Hello. I have two MX250 firewalls set up in a NAT HA failover pair, using the network-connected design for VRRP heartbeats.
Both MX250s have one link connected to WAN1 in the same subnet and I'm using the Virtual-IP for client traffic headed to the internet.
The problems start when I disconnect MX250-Primary-Master's WAN1: the MX250-Spare takes over the master role within seconds. However most clients and switches do not regain internet connectivity- the switches go offline and clients connected to switches have no internet, BUT with the exception of the root switch MS225-24P-2K. The root switch regains internet connectivity and clients behind root switch can also access the internet.
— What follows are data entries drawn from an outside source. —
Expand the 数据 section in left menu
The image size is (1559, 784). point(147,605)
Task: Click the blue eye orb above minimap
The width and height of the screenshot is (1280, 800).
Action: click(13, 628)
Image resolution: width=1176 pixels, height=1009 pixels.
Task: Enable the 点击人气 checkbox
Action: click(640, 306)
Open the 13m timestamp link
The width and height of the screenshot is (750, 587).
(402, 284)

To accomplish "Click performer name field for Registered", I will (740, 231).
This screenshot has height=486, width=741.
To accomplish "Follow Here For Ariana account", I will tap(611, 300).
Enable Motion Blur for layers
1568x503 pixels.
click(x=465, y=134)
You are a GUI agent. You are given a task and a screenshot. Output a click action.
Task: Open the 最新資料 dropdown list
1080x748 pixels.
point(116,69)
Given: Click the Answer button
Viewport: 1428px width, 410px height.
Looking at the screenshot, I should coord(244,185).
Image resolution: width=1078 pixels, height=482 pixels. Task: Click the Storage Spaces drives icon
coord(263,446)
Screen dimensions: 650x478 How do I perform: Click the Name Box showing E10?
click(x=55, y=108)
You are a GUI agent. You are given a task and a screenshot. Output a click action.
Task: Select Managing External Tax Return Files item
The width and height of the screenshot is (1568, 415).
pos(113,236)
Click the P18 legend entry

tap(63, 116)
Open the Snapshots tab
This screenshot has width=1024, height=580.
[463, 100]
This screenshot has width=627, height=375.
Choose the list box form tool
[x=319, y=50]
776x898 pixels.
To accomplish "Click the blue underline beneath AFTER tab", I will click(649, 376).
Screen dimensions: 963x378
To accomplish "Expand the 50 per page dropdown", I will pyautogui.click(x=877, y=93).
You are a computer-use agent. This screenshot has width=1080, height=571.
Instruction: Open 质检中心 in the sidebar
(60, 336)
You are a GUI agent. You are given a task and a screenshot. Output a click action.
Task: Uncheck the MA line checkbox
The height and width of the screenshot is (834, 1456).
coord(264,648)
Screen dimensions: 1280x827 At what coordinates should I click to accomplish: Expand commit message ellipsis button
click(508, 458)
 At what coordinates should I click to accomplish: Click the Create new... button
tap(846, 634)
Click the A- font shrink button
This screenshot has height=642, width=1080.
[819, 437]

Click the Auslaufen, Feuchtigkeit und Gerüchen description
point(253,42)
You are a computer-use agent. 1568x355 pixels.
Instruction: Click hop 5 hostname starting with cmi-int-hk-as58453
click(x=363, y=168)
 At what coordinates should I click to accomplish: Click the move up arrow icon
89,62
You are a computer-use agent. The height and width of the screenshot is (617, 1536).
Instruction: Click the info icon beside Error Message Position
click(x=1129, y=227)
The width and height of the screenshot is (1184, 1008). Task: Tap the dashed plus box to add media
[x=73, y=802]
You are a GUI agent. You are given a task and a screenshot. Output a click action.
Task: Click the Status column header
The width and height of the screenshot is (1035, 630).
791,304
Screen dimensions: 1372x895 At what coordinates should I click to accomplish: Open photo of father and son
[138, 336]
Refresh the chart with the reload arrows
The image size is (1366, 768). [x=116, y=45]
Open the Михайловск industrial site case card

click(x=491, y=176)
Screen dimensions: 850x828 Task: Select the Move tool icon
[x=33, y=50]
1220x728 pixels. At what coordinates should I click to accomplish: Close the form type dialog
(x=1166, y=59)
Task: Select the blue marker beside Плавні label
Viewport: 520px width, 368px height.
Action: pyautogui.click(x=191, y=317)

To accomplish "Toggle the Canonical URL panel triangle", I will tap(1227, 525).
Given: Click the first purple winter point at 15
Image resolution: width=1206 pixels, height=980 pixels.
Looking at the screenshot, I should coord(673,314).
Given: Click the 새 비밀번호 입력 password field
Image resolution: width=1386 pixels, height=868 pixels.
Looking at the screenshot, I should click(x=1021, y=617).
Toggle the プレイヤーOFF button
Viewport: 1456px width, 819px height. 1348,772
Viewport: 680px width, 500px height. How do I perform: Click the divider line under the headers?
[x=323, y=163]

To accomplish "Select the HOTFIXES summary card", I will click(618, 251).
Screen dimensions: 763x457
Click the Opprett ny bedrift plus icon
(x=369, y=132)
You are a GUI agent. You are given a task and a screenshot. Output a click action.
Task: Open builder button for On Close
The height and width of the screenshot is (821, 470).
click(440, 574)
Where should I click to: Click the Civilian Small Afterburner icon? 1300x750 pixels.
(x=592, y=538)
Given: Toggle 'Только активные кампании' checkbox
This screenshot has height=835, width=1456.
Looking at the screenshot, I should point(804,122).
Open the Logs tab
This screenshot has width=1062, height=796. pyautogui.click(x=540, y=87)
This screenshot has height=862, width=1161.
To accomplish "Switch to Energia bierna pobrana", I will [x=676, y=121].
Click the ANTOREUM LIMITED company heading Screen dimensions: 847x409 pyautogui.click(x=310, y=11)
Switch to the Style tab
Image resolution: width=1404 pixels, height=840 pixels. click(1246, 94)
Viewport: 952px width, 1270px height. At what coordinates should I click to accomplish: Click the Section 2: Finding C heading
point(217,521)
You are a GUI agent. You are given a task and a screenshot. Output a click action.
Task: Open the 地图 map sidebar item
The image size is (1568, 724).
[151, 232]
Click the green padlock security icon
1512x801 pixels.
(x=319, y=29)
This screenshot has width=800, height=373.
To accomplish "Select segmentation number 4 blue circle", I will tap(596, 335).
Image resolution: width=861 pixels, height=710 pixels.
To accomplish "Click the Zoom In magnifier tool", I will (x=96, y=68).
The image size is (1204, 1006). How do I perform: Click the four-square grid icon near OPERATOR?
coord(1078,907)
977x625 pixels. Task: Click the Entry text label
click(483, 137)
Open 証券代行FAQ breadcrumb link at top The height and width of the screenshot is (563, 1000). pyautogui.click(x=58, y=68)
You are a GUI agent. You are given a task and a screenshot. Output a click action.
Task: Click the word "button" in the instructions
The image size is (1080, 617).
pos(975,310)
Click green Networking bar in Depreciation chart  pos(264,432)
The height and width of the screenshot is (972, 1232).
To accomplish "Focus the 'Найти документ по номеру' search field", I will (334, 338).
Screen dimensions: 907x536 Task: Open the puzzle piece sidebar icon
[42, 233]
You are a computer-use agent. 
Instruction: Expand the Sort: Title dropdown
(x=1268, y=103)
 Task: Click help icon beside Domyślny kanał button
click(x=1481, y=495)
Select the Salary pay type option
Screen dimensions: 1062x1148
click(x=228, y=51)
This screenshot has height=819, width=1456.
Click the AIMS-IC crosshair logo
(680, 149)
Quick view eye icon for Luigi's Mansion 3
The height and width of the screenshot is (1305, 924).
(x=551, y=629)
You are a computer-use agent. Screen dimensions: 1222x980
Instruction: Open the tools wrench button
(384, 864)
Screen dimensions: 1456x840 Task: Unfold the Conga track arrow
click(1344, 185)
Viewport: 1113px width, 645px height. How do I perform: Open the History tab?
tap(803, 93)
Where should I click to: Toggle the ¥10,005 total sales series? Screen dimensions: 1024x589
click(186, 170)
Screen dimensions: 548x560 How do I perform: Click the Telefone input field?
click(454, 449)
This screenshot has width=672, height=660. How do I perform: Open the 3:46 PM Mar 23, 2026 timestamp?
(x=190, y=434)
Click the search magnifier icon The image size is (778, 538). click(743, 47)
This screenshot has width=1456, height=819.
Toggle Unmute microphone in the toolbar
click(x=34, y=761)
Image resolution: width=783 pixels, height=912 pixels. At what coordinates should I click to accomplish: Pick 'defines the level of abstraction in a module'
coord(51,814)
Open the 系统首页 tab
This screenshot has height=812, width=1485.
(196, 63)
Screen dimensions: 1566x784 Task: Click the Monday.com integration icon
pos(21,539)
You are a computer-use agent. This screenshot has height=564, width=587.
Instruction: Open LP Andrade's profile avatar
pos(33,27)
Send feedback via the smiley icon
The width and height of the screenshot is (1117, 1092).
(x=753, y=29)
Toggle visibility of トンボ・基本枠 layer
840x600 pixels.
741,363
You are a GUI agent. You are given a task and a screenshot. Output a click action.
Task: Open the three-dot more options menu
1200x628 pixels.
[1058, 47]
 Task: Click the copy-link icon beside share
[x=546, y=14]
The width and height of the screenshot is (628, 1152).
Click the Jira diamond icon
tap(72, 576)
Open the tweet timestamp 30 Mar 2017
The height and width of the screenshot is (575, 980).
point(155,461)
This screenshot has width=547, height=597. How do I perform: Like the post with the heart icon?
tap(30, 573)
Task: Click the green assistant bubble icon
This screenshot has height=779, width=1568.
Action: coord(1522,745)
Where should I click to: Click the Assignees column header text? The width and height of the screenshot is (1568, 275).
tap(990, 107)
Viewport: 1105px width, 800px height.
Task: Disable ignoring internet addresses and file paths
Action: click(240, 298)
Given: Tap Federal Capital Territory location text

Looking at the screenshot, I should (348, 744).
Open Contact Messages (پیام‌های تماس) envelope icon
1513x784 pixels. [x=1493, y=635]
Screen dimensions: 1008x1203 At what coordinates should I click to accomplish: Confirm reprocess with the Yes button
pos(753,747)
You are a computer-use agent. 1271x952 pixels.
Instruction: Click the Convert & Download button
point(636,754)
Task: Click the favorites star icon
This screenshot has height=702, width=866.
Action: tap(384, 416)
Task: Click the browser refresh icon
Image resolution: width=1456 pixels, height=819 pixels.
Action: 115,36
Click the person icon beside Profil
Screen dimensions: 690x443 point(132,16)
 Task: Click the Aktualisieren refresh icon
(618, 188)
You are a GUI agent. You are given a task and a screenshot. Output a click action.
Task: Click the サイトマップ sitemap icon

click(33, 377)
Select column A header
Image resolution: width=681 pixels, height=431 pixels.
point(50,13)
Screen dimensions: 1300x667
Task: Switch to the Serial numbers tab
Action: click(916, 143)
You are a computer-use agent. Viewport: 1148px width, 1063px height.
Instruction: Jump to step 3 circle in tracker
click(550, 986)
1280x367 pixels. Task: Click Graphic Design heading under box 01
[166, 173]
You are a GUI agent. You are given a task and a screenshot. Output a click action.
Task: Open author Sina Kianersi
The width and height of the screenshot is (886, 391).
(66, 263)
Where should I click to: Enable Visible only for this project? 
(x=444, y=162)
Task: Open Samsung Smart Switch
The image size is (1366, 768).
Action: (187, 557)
But rest of the switches and clients are offline- can not even ping the gateway (gateways are in the MX250). I have included two illustrations of the working setup and the nonworking setup after MX250 failover. I also have an open case with Meraki but no solution yet.
Any ideas what is wrong? Thank you.
What IP is set as the gateway for the MS220 and the MS225? I wonder if the MS220 is gateway'd to an interface that is only on the primary?
Based on that diagram you kind of have two root switches since they both uplink directly to the MX cluster. Bummer we can't see what port 9/10 look like on the MS220 in the failed state. Maybe check what the ports on the MXs look like in the failed vs working state. It truly feels like STP isn't doing its job. May be worth going to Switch>Switch Settings and manually specifying a root bridge.
I like where Adam is going with this because that's where my mind went at first too. But if you think about it, the LAN doesn't change when you disconnect the WAN link, so by all rights the STP topology should not be changing either. On the 8 port switch port 9 should still be forwarding, and port 10 should still be blocking. This makes the path to the gateway kinda wonky, but it _should_ still work. So I suspect something else is at play here (Maybe the now standby MX isn't forwarding ARP replies from the now active MX to the 8 port switch???).
I have a couple very similar topologies built, but we use the Meraki recommended practice of connecting the MX's directly.
I am not really a fan of this as the MX's don't participate in STP, but it does seem to work and fails things over correctly. While not providing an explanation to what you are seeing it should be a simple way to stabilize things so you actually have a viable failover.
@jdsilva I personally find the published Meraki design (reproduced below) - does not take into account enough factors.
For example, if you are not using virtual IP the extra VRRP cables adds - nothing. But it does introduce several negative issues.
By having the VRRP cable in place you create a spanning tree loop, forcing spanning tree to block one of the forwarding paths. You often get the situation where the forwarding path is to the standby MX, which then has to forward everything again via the VRRP link. If the standby MX is rebooted (should be safe right - its a standby MX) you get an outage because spanning tree is blocking the other forwarding path. You have to then wait for spanning tree to recognise this and enable the forwarding path.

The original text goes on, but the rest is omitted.